As the pandemic continues to ravage the U.S., the move from shopping in physical store locations to online continues to explode. As we enter the heart of the holiday shopping season, businesses have seen a steady climb in digital sales.
Holiday shoppers went online on Cyber Monday and spent $10.8 billion, setting a record for the largest U.S. internet shopping day ever, according to Adobe Analytics data. This was a 15.1% increase, year over year. Adobe now forecasts online sales for the entire holiday shopping season at $184 billion, which is a 30% increase from last year.
An obvious loser: Malls. Firms that track this sort of thin estimate in-store traffic declined between 48% (RetailNext) and 52% (Sensormatic Solutions) on Black Friday.
This Activity Greatly Increases Sellers’ Sales Tax Liability and Audit Risk
States take sales tax liability seriously. Many businesses likely face large and often unanticipated sales tax liability, including significant penalties and interest, in many states and municipalities. Also, most states hold business owners, and sometimes investors and employees personally liable (even when your business fails) … and may even bring criminal charges against business owners and their employees.

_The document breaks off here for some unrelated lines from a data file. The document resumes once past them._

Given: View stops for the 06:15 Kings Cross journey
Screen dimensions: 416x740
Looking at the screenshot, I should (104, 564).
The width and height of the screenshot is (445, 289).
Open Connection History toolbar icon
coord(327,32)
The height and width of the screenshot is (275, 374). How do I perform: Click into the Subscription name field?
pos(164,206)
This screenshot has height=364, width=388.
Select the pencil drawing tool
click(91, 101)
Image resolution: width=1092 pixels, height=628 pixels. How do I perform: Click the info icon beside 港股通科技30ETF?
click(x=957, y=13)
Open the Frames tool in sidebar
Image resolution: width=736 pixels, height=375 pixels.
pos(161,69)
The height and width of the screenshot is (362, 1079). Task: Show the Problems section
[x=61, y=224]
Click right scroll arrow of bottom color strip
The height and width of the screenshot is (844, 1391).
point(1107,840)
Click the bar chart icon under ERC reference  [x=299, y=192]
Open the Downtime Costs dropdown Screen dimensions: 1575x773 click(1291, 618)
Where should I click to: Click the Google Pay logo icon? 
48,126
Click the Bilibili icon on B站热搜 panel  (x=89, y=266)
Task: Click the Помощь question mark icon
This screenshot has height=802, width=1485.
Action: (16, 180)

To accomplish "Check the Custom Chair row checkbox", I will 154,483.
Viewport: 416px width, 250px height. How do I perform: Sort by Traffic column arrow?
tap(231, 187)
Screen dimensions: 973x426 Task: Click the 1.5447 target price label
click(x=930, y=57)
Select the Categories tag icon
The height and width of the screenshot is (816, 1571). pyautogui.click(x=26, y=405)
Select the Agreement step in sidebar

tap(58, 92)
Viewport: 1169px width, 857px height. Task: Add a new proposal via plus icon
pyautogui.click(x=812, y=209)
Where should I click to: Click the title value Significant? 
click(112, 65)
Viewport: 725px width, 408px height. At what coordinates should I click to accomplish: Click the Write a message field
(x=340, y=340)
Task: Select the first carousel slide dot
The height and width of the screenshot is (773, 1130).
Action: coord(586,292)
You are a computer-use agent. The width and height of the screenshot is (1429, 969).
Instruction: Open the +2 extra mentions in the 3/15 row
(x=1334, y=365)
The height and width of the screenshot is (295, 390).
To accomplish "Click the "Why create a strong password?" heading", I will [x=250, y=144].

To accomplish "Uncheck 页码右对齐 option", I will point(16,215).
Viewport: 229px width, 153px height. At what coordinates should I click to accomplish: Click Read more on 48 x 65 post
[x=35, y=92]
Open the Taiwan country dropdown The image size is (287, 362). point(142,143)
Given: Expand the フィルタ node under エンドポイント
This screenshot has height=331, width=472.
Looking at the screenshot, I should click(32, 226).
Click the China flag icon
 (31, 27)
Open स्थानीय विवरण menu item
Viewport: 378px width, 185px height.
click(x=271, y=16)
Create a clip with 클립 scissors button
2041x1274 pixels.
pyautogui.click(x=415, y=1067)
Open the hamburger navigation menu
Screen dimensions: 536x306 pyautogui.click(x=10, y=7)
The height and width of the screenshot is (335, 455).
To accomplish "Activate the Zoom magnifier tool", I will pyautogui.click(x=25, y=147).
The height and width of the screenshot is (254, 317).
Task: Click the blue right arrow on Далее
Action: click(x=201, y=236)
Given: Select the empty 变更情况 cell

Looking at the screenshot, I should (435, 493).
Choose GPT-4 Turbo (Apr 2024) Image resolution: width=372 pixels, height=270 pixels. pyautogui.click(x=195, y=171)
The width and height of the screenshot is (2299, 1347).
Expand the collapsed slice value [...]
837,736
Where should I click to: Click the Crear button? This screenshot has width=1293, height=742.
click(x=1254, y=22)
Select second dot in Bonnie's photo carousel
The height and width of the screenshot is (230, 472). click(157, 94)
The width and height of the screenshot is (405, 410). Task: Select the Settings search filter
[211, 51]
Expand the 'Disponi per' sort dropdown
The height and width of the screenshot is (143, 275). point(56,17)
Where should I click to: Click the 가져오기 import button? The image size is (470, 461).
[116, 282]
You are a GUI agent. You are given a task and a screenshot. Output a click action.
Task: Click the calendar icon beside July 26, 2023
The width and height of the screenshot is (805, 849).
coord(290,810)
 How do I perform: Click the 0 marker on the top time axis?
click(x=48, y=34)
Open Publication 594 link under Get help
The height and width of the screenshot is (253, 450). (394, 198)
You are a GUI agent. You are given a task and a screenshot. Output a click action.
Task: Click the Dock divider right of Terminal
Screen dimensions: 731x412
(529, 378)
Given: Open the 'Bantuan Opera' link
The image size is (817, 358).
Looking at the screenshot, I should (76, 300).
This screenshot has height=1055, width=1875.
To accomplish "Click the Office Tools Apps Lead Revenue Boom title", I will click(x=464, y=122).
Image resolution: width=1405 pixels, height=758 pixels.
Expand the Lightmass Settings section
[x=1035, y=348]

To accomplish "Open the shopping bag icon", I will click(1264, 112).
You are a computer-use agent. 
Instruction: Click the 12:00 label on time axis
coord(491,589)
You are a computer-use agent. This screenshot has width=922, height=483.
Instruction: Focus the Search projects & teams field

The pandemic has most states facing huge budget gaps as tax revenue collections continue to be way down. The Supreme Court’s decision in Wayfair in 2018, which eliminated the requirement that businesses have a physical location in a state to be liable for sales tax collections and remittance, has given states the authority to go after tens of thousands of businesses who reach a threshold of sales into their states (so-called “economic nexus”). The explosion of e-commerce and remote selling, especially during this holiday sales season, together with the economic nexus standard has many of these businesses facing business registration requirements and huge sales tax liability; and many are unaware of this.
To make things worse, several states may require remote sellers to register and start collecting sales tax as soon as they meet their economic nexus thresholds. For example, Alaska, California, Indiana, Maine, and Mississippi impose these requirements on the very next sale after nexus is established.
And many states are expected to go after business owners, investors, and employees for this liability … and even bring criminal actions in the most egregious cases.
Third-party Sellers on Marketplaces
Marketplace facilitator laws often don’t free marketplace sellers from all tax obligations. Many states require third-party sellers to register and file returns even when the marketplace collects and remits the tax. Monitoring online and other remote sales into all states (and even local jurisdictions in many states) is essential to avoid unwelcome notices from state departments of revenue. Understanding each state’s requirements from the start can help minimize surprises and compliance risk.
And more and more states are looking back to previous tax years to check on what might owe them. Out-of-state sellers are now dealing with more aggressive state sales tax collect-and-remit requirements and are increasingly pursuing sellers with goods in warehouses operated by large online marketplaces such as Amazon. Most retailers on these marketplaces that we have spoken to have no idea in which states or localities their goods are being warehoused by these marketplaces, and therefore don’t know where they might be liable for sales and even income taxes.
What To Do?
- Understand your business and sales tax risk-collection and remittance obligations. Get professional help.
- If you receive an audit notice, call your tax advisor.
- Work with sales tax experts and software providers who have particular expertise and specific content and tracking functionality to minimize risk and ensure accurate compliance.